[Data from a collection]
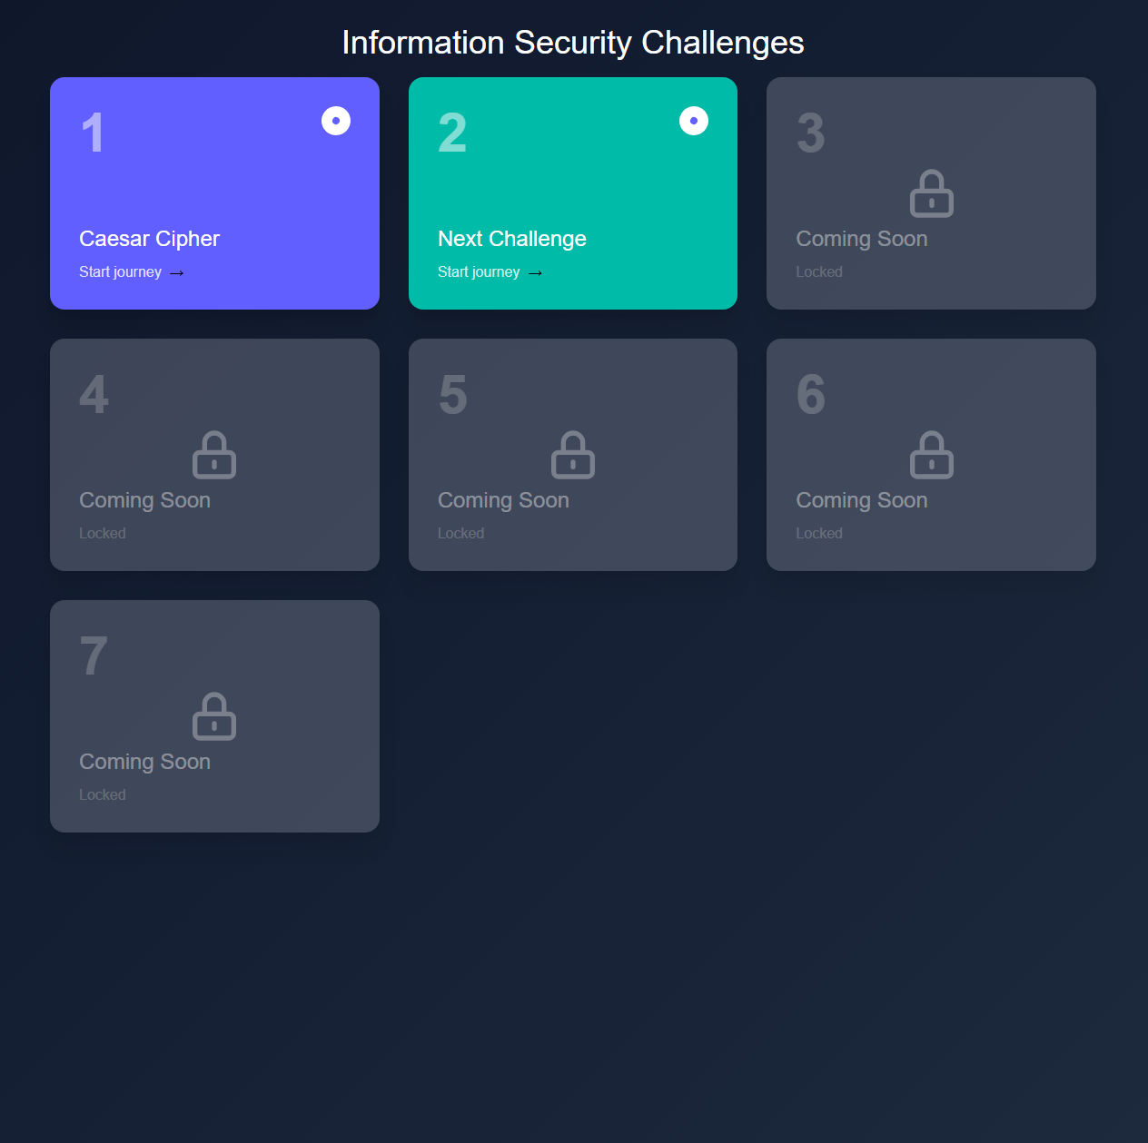Click the Locked label on card 7

click(x=102, y=795)
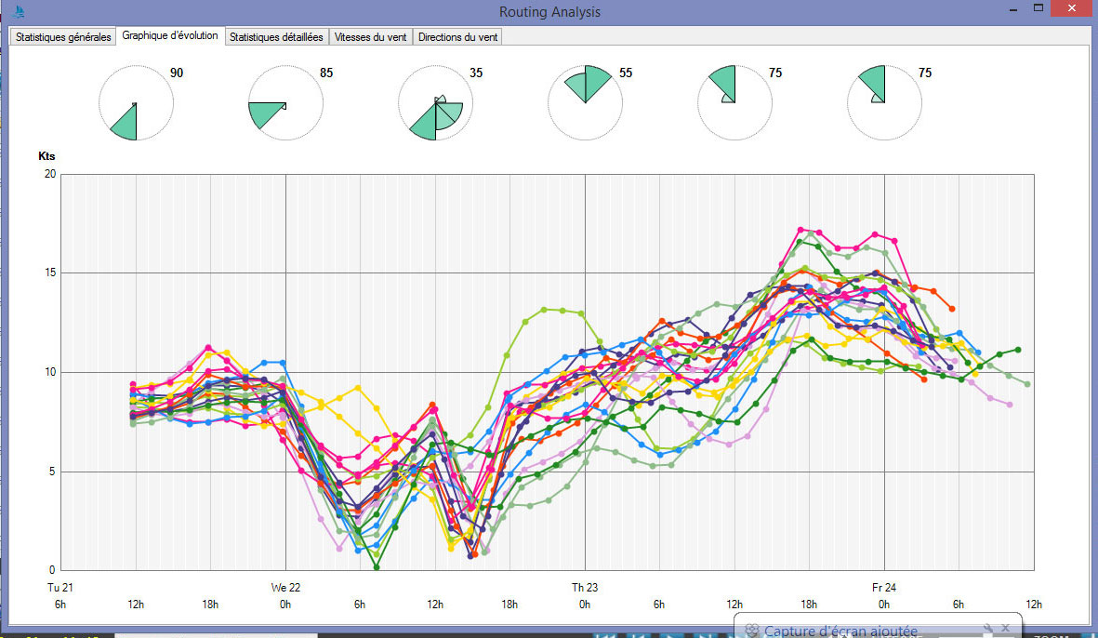The width and height of the screenshot is (1098, 638).
Task: Go to the Vitesses du vent tab
Action: pyautogui.click(x=370, y=37)
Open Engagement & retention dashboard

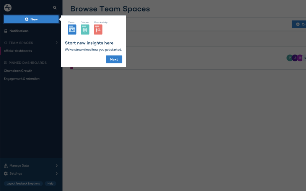[x=22, y=79]
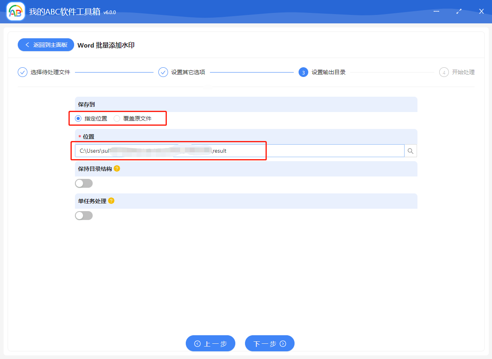This screenshot has width=492, height=359.
Task: Click the numbered circle of step 3
Action: click(x=303, y=72)
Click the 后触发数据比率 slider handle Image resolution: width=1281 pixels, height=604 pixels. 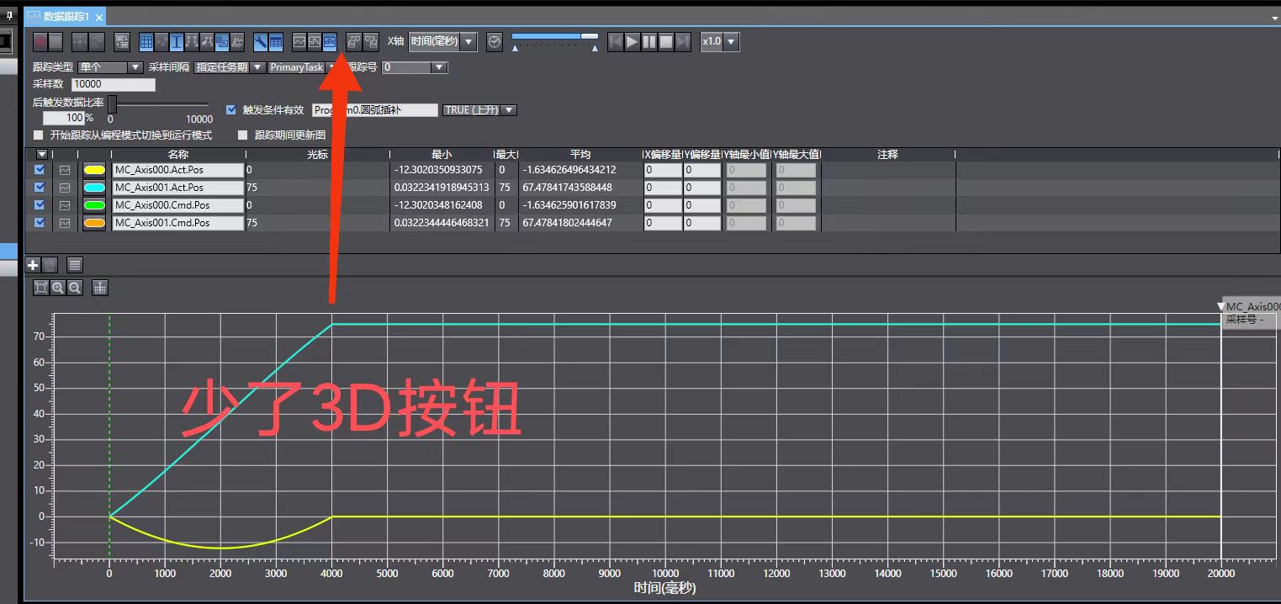[112, 103]
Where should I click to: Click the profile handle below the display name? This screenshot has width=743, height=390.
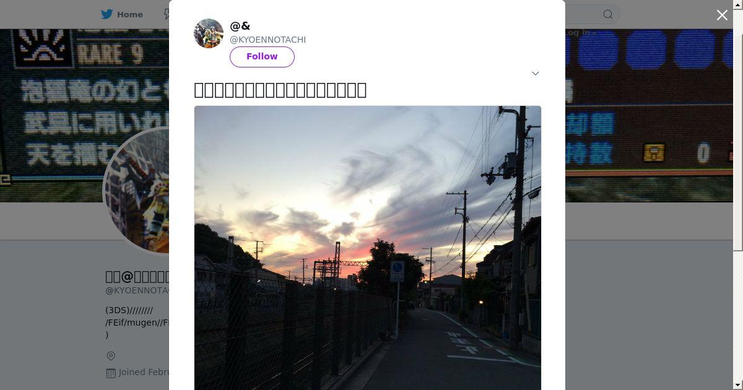[x=137, y=290]
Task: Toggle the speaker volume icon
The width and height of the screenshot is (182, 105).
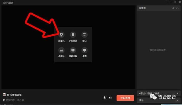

- [Set exercise]: Reproduce verbatim the part of the data that opens with the line containing "Task: Toggle the speaker volume icon" and runs through the end of the data. Omit the pictures from your output.

- [Task answer]:
Task: Toggle the speaker volume icon
The width and height of the screenshot is (182, 105).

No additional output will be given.